[Alıştırma Yönergeleri]:
- A) Aşağıdaki Yargıtay kararında geçen bütün tarihleri, metindeki yazılışlarıyla listeleyiniz.
- B) Aşağıdaki Yargıtay kararında "Davacılar vekili, 101 ada 26 parsel" sözleriyle başlayan paragrafı, temel bilgileri koruyarak madde madde kısaltınız.
- C) Aşağıdaki Yargıtay kararını, metnin bittiği yerden itibaren sürdürünüz.

[Kaynak Metin]:
14. Hukuk Dairesi 2019/2583 E. , 2020/2998 K.
"İçtihat Metni"MAHKEMESİ :Asliye Hukuk Mahkemesi
Davacılar vekili tarafından, davalı aleyhine 13/03/2013 gününde verilen dilekçe ile önalım hakkından kaynaklanan tapu iptali ve tescil talebi üzerine bozma ilamına uyularak yapılan duruşma sonunda; davanın kabulüne dair verilen 14/03/2019 günlü hükmün Yargıtayca incelenmesi davalı vekili tarafından istenilmekle süresinde olduğu anlaşılan temyiz dilekçesinin kabulüne karar verildikten sonra dosya ve içerisindeki bütün kağıtlar incelenerek gereği düşünüldü:
K A R A R
Dava, önalım hakkına dayalı olarak açılan tapu iptali ve tescil istemine ilişkindir.
Davacılar vekili, 101 ada 26 parsel sayılı taşınmazda dava dışı paydaş ..."ın 04.05.2012 tarihinde 1/8 payını 110.000,00 TL bedelle davalıya sattığını ancak akitte satış bedelinin muvazaalı olarak yüksek gösterildiğini, payın değerinin 78.780,00 TL olduğunu belirterek bu bedel üzerinden davalı adına kayıtlı payın tapu kaydının iptali ile davacılar adına tescilini istemiştir.
Davalı vekili, taşınmazın fiilen taksim edilerek kullanıldığını ve bedelde muvazaa iddiasının doğru olmadığını ileri sürerek davanın reddini savunmuştur.

[Ham Veriler]:
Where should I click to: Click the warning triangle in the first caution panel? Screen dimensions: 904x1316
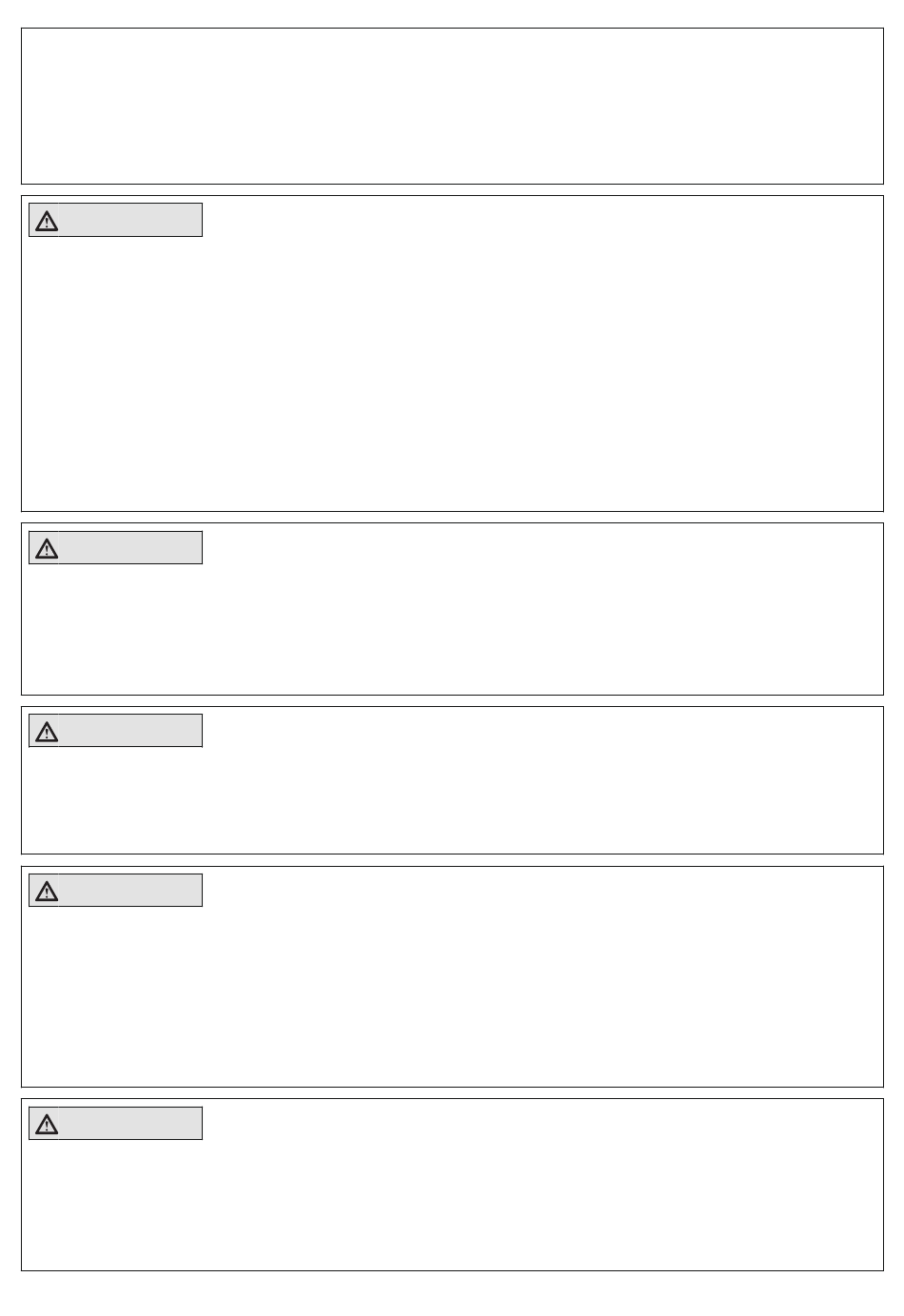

[Görevlere Göre Yanıtlar]:
- A)
- 13/03/2013
- 14/03/2019
- 04.05.2012

- B)
- Konu taşınmaz: 101 ada 26 parsel.
- Dava dışı paydaş, 04.05.2012'de 1/8 payını 110.000,00 TL bedelle davalıya satmıştır.
- Davacılar vekiline göre satış bedeli akitte muvazaalı olarak yüksek gösterilmiştir. Payın değeri 78.780,00 TL'dir.
- Talep: Bu bedel üzerinden davalı adına kayıtlı payın tapu kaydının iptal edilmesi ve payın davacılar adına tescili.

- C)
Mahkemece ilk hükümde, davacıların bedelde muvazaa iddiası kabul edilerek tapu masrafları ile birlikte 82.587,50 TL depo edilmek suretiyle davanın kabulüne karar verilmiş, hükmün davalı vekilince temyizi üzerine Dairemizin 24.02.2015 tarihli, 2014/14391 Esas -2015/1881 Karar sayılı ilamı ile;"".... Dava konusu 101 ada 26 parsel sayılı taşınmazda 1/8 pay 04.05.2012 tarihinde 110.000,00 TL bedelle satılmıştır. Davacı, gerçek satış bedelinin 78.780,00 TL olduğunu, önalım hakkına engel olmak için bedelin muvazaalı olarak yüksek gösterildiğini iddia etmiştir. Ziraat mühendisi bilirkişi 18.03.2014 günlü raporda taşınmazın 78.795,00 TL değerinde olduğunu belirtmiştir. Yargılama esnasında dinlenen tanıkların satış bedelinin ödenmesi sırasında tarafların yanında olmadıkları, görgüye dayanan bilgilerinin bulunmadığı, dava konusu taşınmazın rayiç değerine ilişkin görüşlerini beyan ettikleri anlaşılmaktadır. Dava konusu payın keşfen belirlenen değeri de tek başına bedelde muvazaa iddiasını kanıtlamaya yeterli değildir.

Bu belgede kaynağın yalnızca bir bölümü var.